## Work instruction:
An exact transcription of all the data is required, with every image removed.
(Dataset records Opens)
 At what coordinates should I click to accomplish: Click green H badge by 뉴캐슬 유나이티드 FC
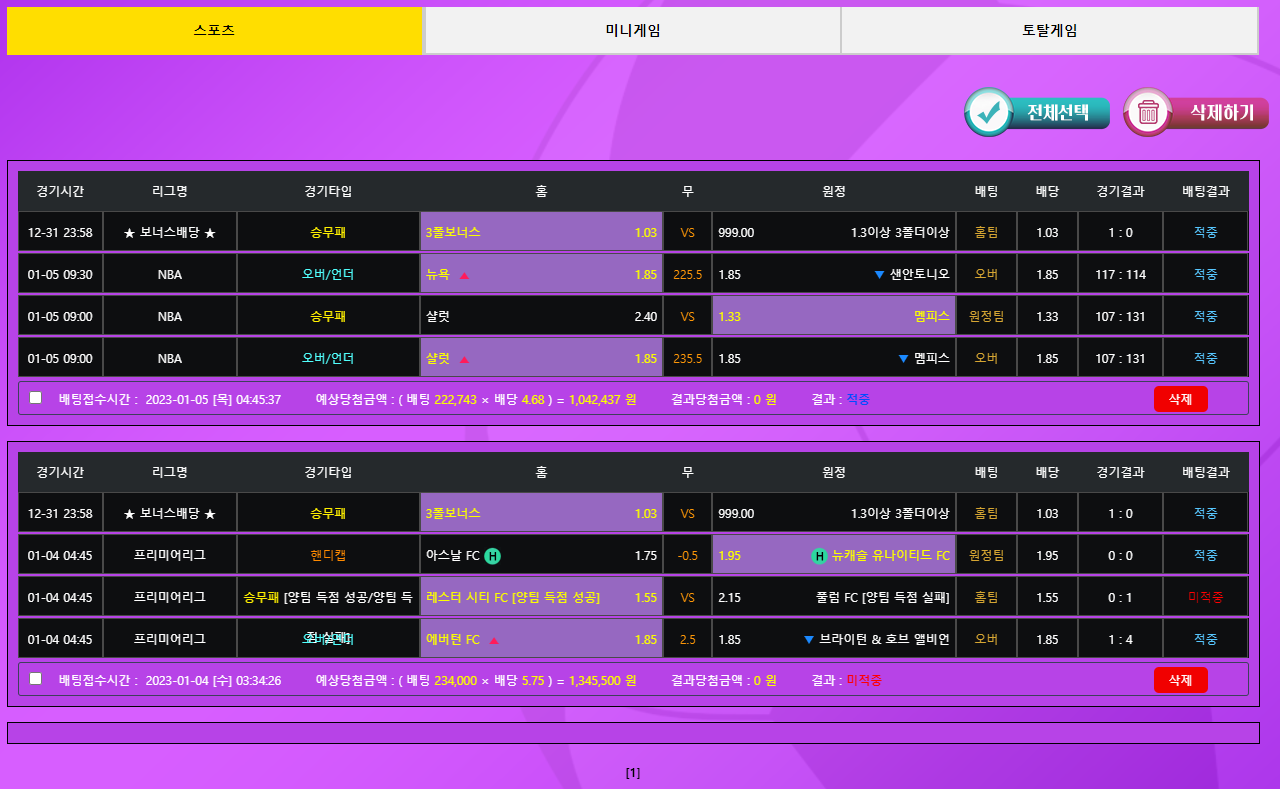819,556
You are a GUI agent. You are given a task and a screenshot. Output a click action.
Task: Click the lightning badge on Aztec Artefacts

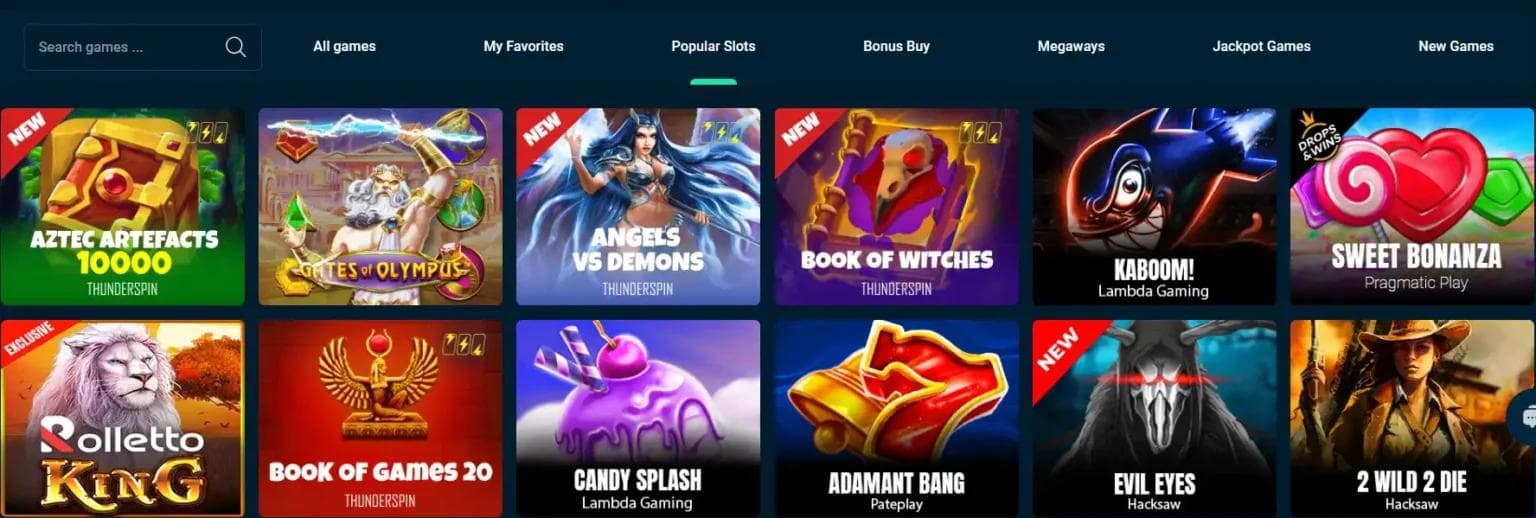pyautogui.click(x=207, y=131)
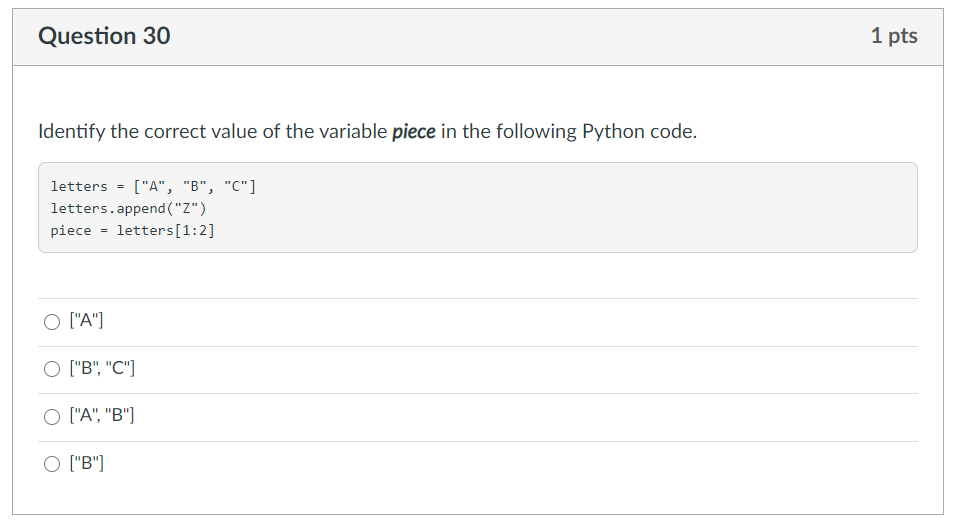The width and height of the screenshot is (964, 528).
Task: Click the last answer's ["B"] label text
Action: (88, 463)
(Dataset records Closes)
## Answer section:
 At what coordinates should I click to accomplish: Click green H badge by 뉴캐슬 유나이티드 FC
819,556
You are a GUI agent. You are given a task and a screenshot. Output a click action.
Task: Click the lightning badge on Aztec Artefacts

pyautogui.click(x=207, y=131)
The width and height of the screenshot is (964, 528).
Task: Click the last answer's ["B"] label text
Action: (88, 463)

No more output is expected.